Claude Opus 4.7 for Coding Agents: xhigh, /ultrareview & Task Budgets

If you're already running Claude Code or Opus 4.7 via the API, four mechanisms shipped on April 16, 2026 changed the defaults under your agent loop. xhigh is the new effort level — and it's now your default in Claude Code whether you set it or not. /ultrareview adds a multi-pass review subcommand. Task budgets give you a soft token ceiling for entire agentic loops. Auto mode rolled out to Max users. Self-verification behavior is on by default and changes the contract for how the model decides "done."

This article covers what each mechanism does, when to use it, and when not to. The goal is to get you to the right configuration in one read — not to rephrase the launch announcement.

The Four New Mechanisms for Coding Agents

Why these matter together, not just individually

Each mechanism is independently useful, but the combination is where the real change shows up. xhigh increases reasoning depth per turn, which tends to increase token consumption. Task budgets bound that consumption across a multi-turn agent loop. /ultrareview is a high-quality review pass that costs tokens — and task budgets ensure the review is included in your overall budget rather than tacked on. Auto mode reduces the number of confirmation interruptions, which lets agents complete more work per session — which is exactly when token controls matter most.

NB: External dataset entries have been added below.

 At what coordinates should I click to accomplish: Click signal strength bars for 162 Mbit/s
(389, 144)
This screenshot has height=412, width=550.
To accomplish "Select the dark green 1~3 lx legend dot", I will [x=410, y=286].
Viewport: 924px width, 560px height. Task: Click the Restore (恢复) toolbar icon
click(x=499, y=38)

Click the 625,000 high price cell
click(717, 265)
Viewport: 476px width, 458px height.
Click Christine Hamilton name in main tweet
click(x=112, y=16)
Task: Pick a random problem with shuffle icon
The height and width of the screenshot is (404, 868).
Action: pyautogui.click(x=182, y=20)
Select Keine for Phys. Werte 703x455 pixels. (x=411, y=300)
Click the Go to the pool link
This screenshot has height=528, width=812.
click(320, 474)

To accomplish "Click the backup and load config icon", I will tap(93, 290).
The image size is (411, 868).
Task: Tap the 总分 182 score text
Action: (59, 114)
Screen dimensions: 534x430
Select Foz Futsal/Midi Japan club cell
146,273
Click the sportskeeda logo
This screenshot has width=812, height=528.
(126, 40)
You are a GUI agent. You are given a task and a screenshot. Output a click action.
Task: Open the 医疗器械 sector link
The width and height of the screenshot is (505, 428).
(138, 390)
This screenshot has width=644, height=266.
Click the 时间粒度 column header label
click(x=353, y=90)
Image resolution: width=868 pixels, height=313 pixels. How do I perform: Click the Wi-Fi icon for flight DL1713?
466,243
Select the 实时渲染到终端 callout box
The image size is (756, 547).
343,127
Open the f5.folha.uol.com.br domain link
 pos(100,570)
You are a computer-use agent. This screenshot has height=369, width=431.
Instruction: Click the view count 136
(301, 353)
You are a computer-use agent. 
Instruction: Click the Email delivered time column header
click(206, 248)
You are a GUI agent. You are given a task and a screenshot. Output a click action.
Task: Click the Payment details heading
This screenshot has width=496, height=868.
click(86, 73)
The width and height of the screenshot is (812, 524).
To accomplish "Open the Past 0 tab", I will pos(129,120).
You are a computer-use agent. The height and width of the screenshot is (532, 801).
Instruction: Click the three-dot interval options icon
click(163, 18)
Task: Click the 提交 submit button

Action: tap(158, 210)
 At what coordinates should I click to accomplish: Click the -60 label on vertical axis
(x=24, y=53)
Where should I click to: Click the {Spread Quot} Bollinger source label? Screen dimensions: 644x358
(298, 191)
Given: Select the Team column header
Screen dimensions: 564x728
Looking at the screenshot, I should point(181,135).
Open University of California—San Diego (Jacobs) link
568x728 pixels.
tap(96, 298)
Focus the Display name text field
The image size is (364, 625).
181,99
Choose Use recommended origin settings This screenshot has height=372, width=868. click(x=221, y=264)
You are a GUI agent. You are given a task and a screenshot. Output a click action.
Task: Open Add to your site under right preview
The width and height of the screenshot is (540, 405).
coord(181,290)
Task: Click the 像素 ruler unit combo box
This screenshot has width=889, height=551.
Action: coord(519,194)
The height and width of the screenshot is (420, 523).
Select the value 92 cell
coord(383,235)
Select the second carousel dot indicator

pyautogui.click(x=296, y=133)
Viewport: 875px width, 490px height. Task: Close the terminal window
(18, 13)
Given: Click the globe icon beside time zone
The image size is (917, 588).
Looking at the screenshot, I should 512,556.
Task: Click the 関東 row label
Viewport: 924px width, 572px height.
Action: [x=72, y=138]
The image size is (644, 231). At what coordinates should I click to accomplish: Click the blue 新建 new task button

The recommended pairing for production agentic coding work, distilled from Anthropic's official Opus 4.7 documentation: xhigh effort + a task budget calibrated to your workload + /ultrareview at merge gates. Each piece has a job; they reinforce each other rather than duplicate.

xhigh Effort Level

Where it sits: between high and max in the reasoning depth spectrum

The effort scale in Opus 4.7 now has five levels: low, medium, high, xhigh, max. xhigh sits between high and max. It biases the model toward deeper reasoning per turn without paying the full token cost of max effort.

Adaptive thinking is now the only thinking mode in Opus 4.7. The model decides how long to reason; the effort knob biases that decision. At xhigh, the model almost always thinks deeply; at low, it rarely does.

What it does: more thinking before acting, without full max latency

xhigh produces measurably more thorough output on complex coding tasks than high, while staying meaningfully cheaper and faster than max. Anthropic's own benchmark data shows xhigh approaches 75% on complex coding tasks; max pushes higher but burns significantly more tokens for marginal gains on most workloads. Hex's CTO summarized the practical shift in Anthropic's launch announcement: "low-effort Opus 4.7 is roughly equivalent to medium-effort Opus 4.6." The whole effort curve shifted up; xhigh is closer to where high used to live in real-world usefulness.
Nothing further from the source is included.